The Philadelphia Inquirer | June 2, 2020
As coronavirus spread across the nation and gatherings were prohibited, one of the most complicated decisions has been which establishments should reopen first. In Pennsylvania and New Jersey, houses of worship were not specifically prohibited from being open for worship, but statewide limitations on gatherings precluded them from offering normal services, causing angst for the faithful who wanted to connect with their religious communities. Last week, President Trump vowed to override any governor who refuses to allow places of worship to open their doors, an announcement met with joy in eager faith communities as well as worries about the risk of spreading coronavirus among congregations.
As our region prepares for reopening, we turned to a religious scholar and a Lutheran pastor to debate: Is now the time for churches to reopen after the coronavirus shutdown?
Yes: Houses of worship play an essential role in hope and healing
COVID-19 is taking a toll on Americans’ minds, hearts, and souls. Houses of worship can play an essential role in treating these problems.
The Census Bureau reports that one-third of Americans now show signs of clinical anxiety or depression. The problem is especially pronounced among women, the poor, and young adults, even though they are less likely to become seriously ill from the virus.
COVID-19 unemployment could make this worse. Calls to suicide hotlines have spiked as the shutdown drags on. One study projects up to 75,000 deaths from drug or alcohol misuse and suicides over the next decade. With 1 in 4 Americans now facing unemployment, there is great concern about rising “deaths of despair.”

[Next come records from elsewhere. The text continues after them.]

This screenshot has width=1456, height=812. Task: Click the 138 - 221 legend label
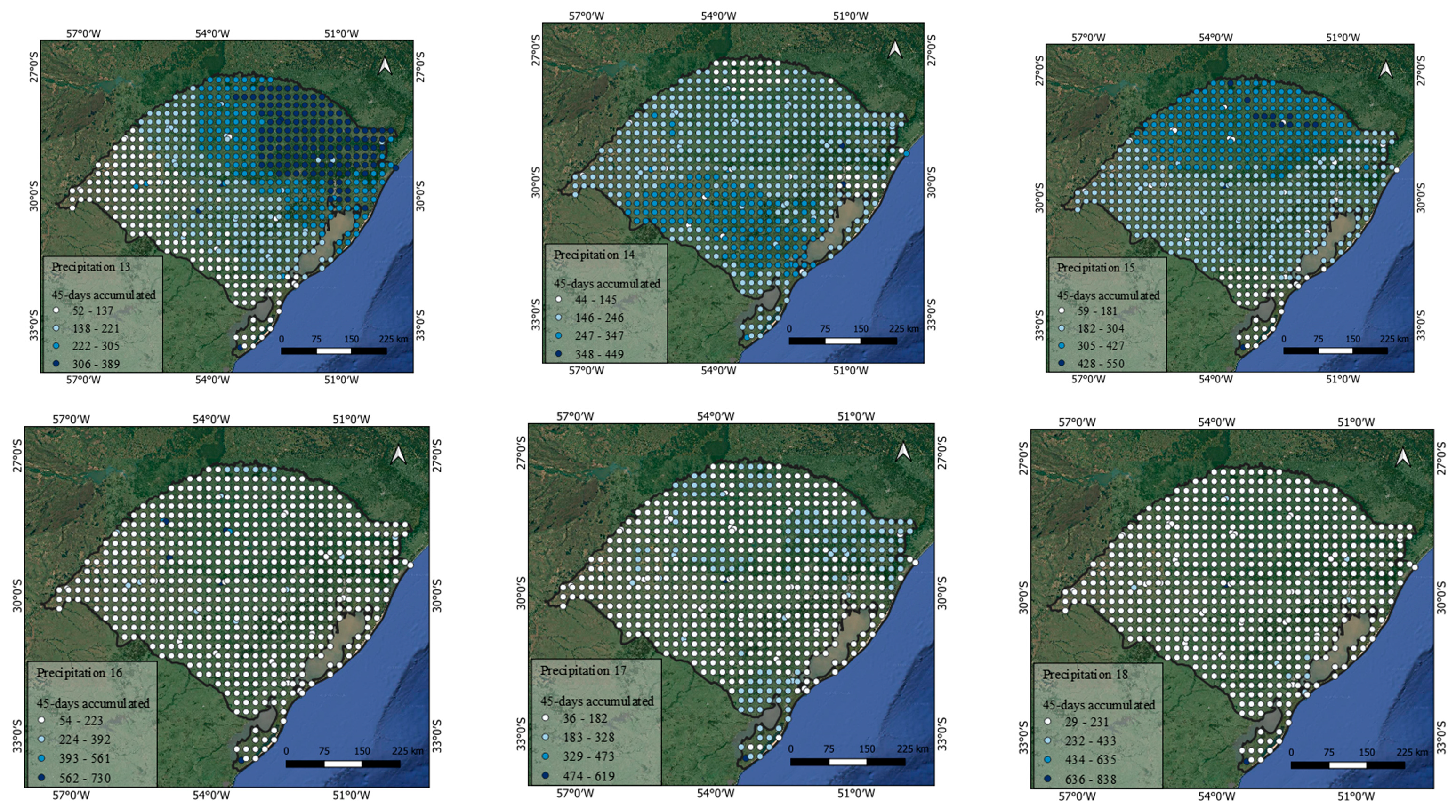click(x=96, y=328)
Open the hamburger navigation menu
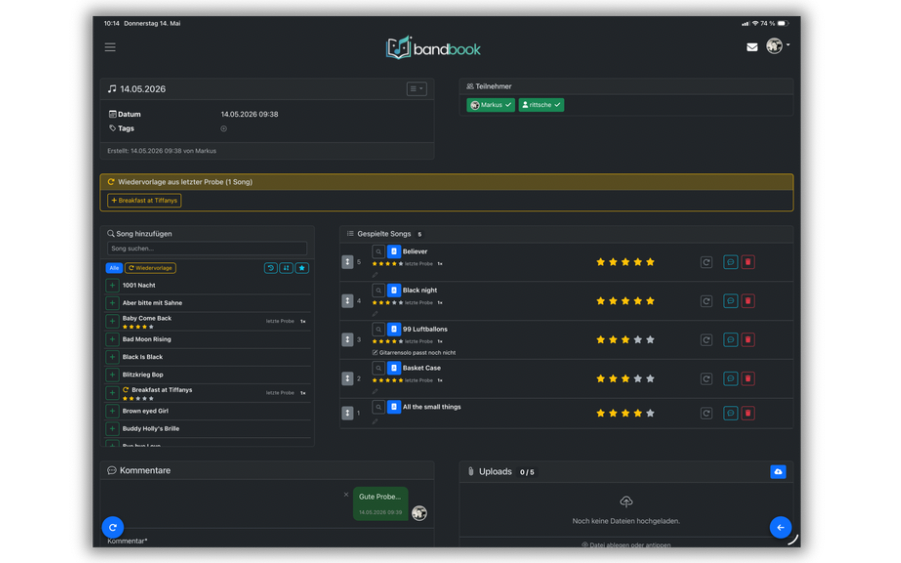This screenshot has width=901, height=563. coord(110,47)
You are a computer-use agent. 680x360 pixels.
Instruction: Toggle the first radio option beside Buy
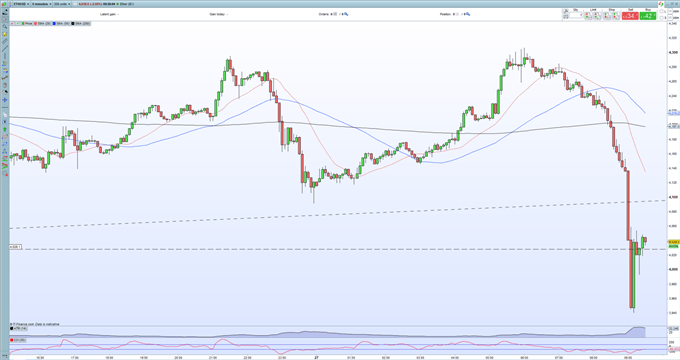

Research reveals a strong linkage between faith and mental health. Studying post-traumatic stress disorder among veterans, Harold Koenig of Duke University Medical Center found that spiritual involvement gave veterans emotional stability that increased their resiliency to trauma.
Professors Byron Johnson and Christos Makridis discovered a causal relationship between religious affiliation and subjective well-being. They attributed it, in part, to the increased social capital that members of a religious community enjoy.
These studies provide a strong public-health rationale for President Trump’s May 22 decision to identify “houses of worship … as essential places that provide essential services.” His announcement was accompanied by guidance on social distancing from the Centers for Disease Control and followed by a warning from the Justice Department that: “Even in times of emergency, when reasonable and temporary restrictions are placed on rights, the First Amendment and federal statutory law prohibit discrimination against religious institutions and religious believers.”
“The stricter treatment of houses of worship raises not only the legal matter of unequal treatment, but also questions about public health.”Emilie Kao
Some governors like California’s Gavin Newsom opened restaurants and bars while keeping houses of worship closed, despite polling that shows most Americans would prefer houses of worship open first. Minnesota Gov. Tim Walz allowed malls and casinos to reopen at 50% capacity, but limited gatherings in houses of worship to 10 people … until Catholic and Lutheran leaders protested.
Will people behave responsibly in a bar or casino, but irresponsibly in a synagogue or mosque? The stricter treatment of houses of worship raises not only the legal matter of unequal treatment, but also questions about public health.
Illinois Gov. J.B. Pritzker decreed that liquor stores and cannabis dispensaries could open, but houses of worship could not. Do alcohol and marijuana provide answers for Americans who are out of work and struggling with social isolation?
Shopping malls and bars may meet physical and social needs, but they are inadequate for our mental, emotional, and spiritual needs. Many Americans find encouragement through their faith. Even government officials who are not religious would be wise to recognize the power of faith to encourage the struggling.
The Founders protected religious freedom not just so that we could worship as individuals, but so that we could practice our faith in community with others. As COVID-19 takes a devastating toll on both bodies and souls, houses of worship should be permitted to play their essential role in hope and healing.